### Task directions
A faithful transcript of every entry is required; pictures do not belong in it.

### Records for the task
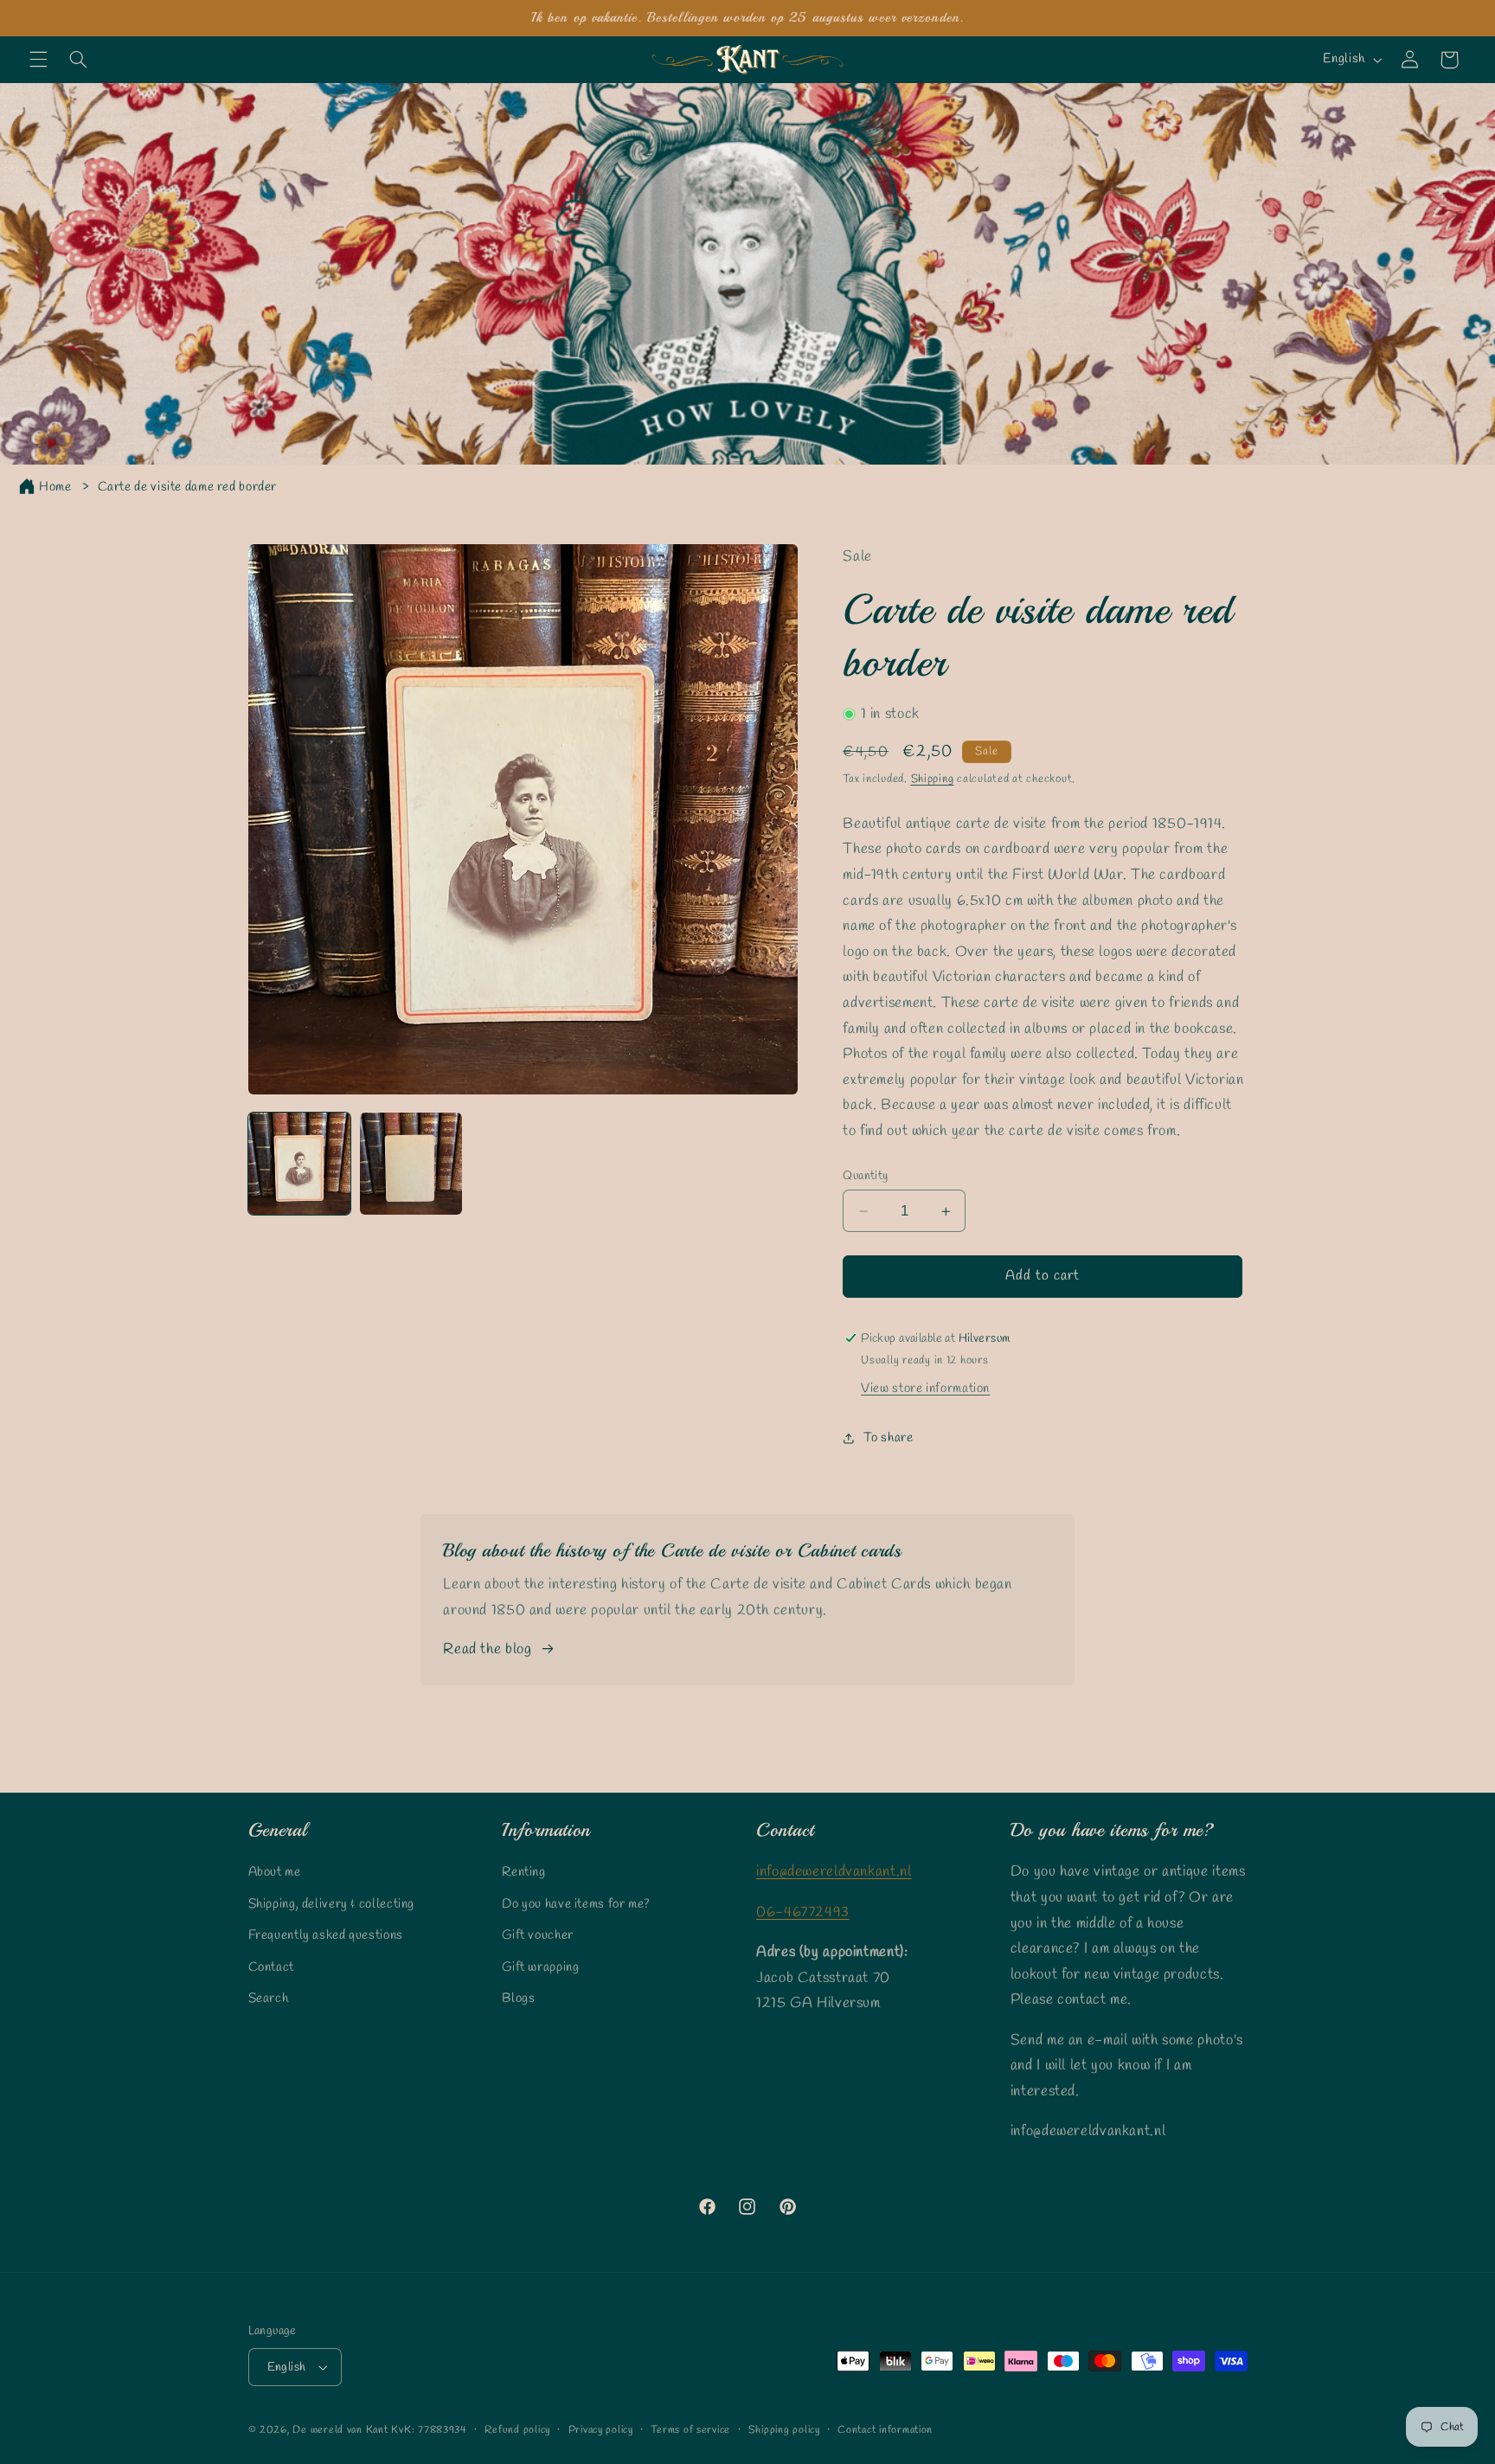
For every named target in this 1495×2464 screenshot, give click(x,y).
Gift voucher (538, 1935)
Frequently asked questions (325, 1935)
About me (274, 1872)
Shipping (932, 779)
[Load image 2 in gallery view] (411, 1164)
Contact (271, 1967)
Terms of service (690, 2430)
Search (268, 1998)
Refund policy (517, 2430)
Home (55, 487)
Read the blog (487, 1649)
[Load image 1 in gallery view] (299, 1164)
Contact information (885, 2430)
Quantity (865, 1176)
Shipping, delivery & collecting (331, 1904)
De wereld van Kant (340, 2430)
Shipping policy (784, 2430)
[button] (38, 60)
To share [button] (888, 1438)
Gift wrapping (540, 1967)
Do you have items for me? (576, 1904)
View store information (925, 1388)
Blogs (518, 1998)
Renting (523, 1872)
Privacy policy (600, 2430)
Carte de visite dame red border (188, 487)
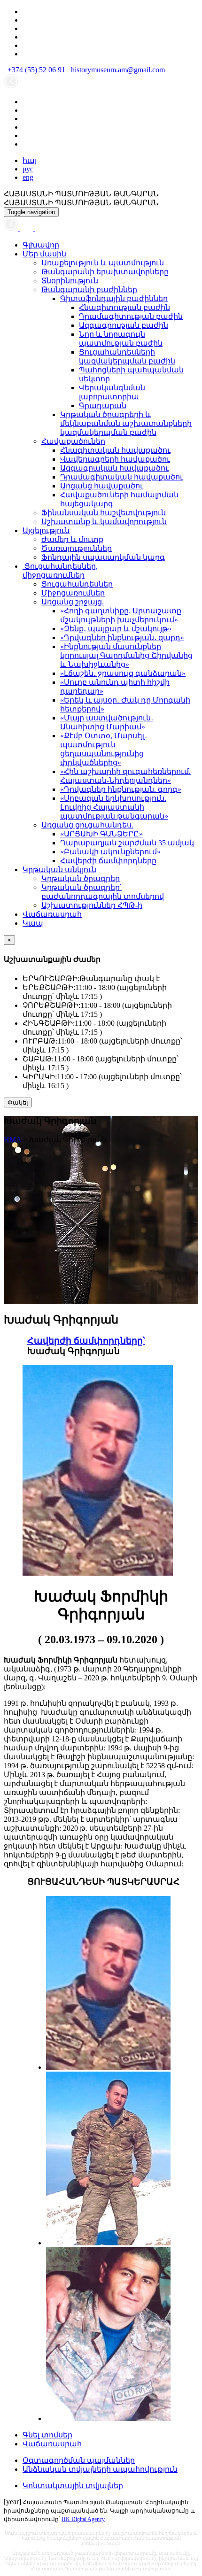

### The completed task
For every named target in this 1495×2464 screenshot, give click(x,y).
Gift voucher (538, 1935)
Frequently asked questions (325, 1935)
About me (274, 1872)
Shipping (932, 779)
[Load image 2 in gallery view] (411, 1164)
Contact (271, 1967)
Terms of service (690, 2430)
Search (268, 1998)
Refund policy (517, 2430)
Home (55, 487)
Read the blog (487, 1649)
[Load image 1 in gallery view] (299, 1164)
Contact information (885, 2430)
Quantity (865, 1176)
Shipping, delivery & collecting (331, 1904)
De wereld van Kant (340, 2430)
Shipping policy (784, 2430)
[button] (38, 60)
To share [button] (888, 1438)
Gift wrapping (540, 1967)
Do you have items for me? (576, 1904)
View store information (925, 1388)
Blogs (518, 1998)
Renting (523, 1872)
Privacy policy (600, 2430)
Carte de visite dame red border (188, 487)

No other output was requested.